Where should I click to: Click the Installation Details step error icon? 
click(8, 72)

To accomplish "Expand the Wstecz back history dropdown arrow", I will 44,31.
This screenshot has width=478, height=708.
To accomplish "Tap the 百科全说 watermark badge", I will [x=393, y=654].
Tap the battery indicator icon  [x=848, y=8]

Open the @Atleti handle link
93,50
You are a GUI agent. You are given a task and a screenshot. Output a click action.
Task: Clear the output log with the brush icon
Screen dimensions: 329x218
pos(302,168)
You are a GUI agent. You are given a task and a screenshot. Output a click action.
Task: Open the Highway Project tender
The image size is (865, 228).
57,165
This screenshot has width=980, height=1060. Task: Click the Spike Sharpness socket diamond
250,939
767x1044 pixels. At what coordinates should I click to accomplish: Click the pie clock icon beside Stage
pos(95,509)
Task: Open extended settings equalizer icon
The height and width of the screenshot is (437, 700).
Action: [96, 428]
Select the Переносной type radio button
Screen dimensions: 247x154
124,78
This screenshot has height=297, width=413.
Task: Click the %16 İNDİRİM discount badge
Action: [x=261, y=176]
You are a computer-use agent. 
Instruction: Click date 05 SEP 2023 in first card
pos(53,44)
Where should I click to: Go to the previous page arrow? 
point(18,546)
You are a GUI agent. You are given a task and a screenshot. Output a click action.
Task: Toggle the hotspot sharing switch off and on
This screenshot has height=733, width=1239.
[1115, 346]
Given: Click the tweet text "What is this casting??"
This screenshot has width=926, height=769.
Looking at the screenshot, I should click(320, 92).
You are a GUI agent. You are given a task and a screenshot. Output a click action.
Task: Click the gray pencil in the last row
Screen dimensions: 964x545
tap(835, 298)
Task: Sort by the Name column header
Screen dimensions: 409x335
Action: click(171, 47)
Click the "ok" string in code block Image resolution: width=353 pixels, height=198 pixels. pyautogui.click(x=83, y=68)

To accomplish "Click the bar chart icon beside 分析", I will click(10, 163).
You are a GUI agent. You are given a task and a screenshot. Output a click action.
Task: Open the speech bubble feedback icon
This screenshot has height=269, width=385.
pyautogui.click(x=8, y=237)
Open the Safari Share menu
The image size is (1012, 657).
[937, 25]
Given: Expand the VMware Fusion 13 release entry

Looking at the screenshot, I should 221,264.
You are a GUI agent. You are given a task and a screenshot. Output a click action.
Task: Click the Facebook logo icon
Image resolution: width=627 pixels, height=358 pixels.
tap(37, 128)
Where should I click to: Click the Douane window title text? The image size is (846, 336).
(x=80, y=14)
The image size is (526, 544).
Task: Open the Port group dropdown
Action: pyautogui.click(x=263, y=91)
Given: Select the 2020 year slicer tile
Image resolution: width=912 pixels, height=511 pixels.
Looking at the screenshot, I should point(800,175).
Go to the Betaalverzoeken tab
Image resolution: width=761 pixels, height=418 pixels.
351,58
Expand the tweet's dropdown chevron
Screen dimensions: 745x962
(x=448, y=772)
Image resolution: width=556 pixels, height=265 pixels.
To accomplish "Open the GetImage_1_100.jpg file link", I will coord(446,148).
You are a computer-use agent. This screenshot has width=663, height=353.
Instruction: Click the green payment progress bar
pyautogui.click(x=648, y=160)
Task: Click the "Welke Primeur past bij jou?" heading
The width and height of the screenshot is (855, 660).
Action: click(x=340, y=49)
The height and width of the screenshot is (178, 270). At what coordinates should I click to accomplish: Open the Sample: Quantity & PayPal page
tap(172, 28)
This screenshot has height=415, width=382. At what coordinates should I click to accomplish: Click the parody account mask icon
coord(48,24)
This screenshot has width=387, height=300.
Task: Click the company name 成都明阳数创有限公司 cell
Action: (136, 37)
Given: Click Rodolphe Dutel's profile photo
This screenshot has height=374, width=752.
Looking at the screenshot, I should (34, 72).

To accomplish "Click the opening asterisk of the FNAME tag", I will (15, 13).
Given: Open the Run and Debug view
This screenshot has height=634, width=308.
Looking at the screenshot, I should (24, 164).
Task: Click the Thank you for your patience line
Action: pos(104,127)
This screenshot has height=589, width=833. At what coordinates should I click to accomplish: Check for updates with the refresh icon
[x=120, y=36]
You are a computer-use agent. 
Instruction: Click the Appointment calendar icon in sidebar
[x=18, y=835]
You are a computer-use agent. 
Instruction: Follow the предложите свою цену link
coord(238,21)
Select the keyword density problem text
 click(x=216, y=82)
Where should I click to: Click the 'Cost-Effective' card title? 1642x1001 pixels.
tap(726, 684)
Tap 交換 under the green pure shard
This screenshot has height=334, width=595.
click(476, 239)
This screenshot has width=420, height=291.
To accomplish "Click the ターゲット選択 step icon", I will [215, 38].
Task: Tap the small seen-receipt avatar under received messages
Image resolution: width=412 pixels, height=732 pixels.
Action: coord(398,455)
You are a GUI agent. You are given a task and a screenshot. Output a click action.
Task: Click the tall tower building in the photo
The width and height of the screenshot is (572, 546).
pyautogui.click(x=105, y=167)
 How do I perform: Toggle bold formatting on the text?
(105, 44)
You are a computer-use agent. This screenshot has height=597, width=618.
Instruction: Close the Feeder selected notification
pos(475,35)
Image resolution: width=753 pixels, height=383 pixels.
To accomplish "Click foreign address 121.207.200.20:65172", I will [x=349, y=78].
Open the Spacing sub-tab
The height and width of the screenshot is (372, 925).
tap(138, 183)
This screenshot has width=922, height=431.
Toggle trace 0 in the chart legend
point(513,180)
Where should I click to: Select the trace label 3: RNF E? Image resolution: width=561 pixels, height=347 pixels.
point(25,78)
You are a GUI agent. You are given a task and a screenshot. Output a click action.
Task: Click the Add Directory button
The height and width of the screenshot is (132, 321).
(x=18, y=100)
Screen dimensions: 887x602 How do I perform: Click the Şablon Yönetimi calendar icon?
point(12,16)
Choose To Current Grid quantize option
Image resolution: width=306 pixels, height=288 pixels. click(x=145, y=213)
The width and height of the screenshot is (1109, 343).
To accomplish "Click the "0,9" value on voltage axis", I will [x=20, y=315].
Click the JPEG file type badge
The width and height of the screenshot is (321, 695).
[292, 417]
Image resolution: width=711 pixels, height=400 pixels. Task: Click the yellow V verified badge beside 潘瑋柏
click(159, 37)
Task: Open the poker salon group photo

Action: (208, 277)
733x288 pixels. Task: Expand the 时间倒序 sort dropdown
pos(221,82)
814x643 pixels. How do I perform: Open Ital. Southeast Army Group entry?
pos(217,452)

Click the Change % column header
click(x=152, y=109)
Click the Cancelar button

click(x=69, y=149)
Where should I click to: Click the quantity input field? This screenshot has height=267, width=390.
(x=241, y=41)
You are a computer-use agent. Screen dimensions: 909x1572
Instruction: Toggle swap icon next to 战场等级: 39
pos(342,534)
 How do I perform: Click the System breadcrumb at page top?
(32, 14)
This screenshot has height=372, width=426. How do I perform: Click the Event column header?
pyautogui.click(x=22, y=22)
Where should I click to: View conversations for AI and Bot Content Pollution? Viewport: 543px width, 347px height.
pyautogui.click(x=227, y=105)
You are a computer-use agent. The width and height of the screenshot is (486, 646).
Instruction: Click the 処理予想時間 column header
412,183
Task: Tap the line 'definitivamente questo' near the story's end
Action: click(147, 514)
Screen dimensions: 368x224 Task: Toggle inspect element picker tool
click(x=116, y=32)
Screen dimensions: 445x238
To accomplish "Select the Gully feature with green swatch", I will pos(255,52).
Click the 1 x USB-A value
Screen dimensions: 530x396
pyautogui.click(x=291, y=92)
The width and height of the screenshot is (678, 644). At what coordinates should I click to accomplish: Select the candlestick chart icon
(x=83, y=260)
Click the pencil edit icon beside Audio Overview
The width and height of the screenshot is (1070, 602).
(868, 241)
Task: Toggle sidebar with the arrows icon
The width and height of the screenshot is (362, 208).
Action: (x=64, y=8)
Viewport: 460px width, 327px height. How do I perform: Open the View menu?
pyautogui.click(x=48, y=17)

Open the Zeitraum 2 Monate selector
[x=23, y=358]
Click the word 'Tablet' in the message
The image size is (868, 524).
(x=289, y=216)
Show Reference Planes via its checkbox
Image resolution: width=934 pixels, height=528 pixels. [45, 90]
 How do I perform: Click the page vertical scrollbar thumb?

------------------------------------

▶ **Your assignment**
In the entries above, count each line that holds "tweet". Give the total and nothing else.

▶ **Written response**
2